A Advocacia-Geral da União (AGU) demonstrou na Justiça que as atividades desenvolvidas pelos profissionais do Programa Mais Médicos não criam situação empregatícia entre os participantes e o Estado. Com essa defesa, os advogados da União confirmaram que a Justiça do Trabalho não tem competência para julgar ações que envolvam o programa.

A tese da AGU foi acolhida pelo Tribunal Regional do Trabalho da 11ª Região, em Manaus (AM), em ação que indeferiu pedido de indenização de R$ 20 mil por ajuda de custo a médica inscrita no programa.
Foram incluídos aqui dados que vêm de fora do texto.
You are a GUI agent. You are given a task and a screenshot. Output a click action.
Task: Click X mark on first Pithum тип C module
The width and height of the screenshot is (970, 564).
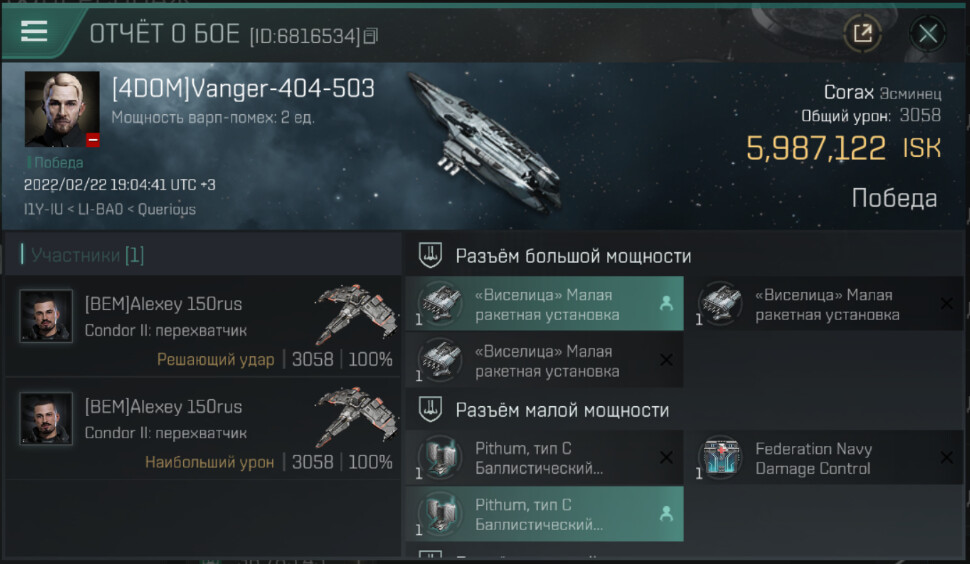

A profissional requeria, também, outros R$ 1,5 mil referentes à passagem aérea e ao deslocamento de carro até o local onde foi designada para trabalhar.
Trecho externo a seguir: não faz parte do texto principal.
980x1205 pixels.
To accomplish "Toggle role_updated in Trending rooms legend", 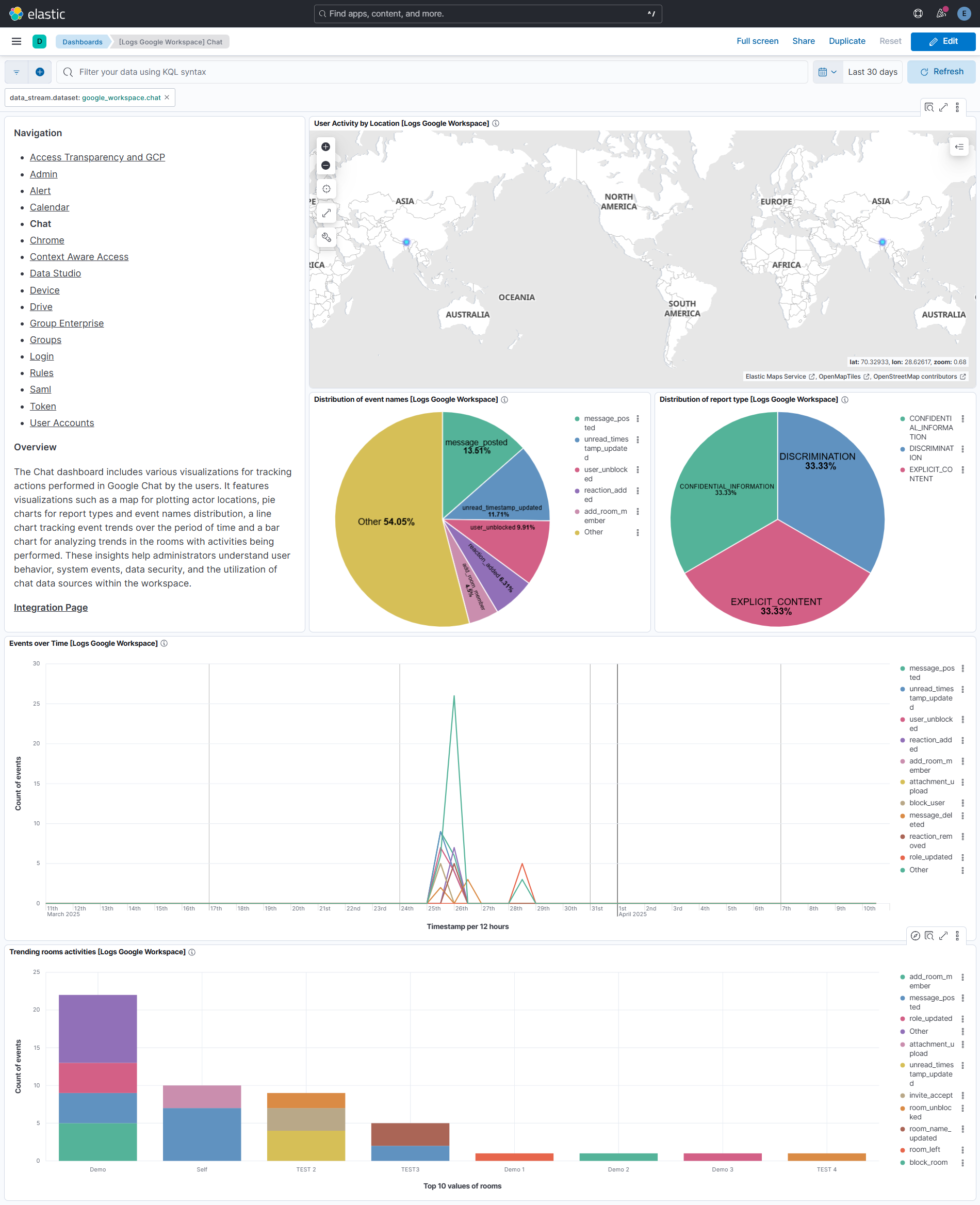I will tap(930, 1018).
A Procuradoria da União no Amazonas esclareceu que o processo não deveria ser analisado pela Justiça do Trabalho, mas pela Justiça Federal. Segundo os advogados públicos, a relação entre o governo e os participantes do Mais Médicos não é trabalhista, pois, de acordo com a Lei nº 12.871/2013, que criou o programa, as atividades desempenhadas pelos participantes não criam vínculo trabalhista entre eles e o governo.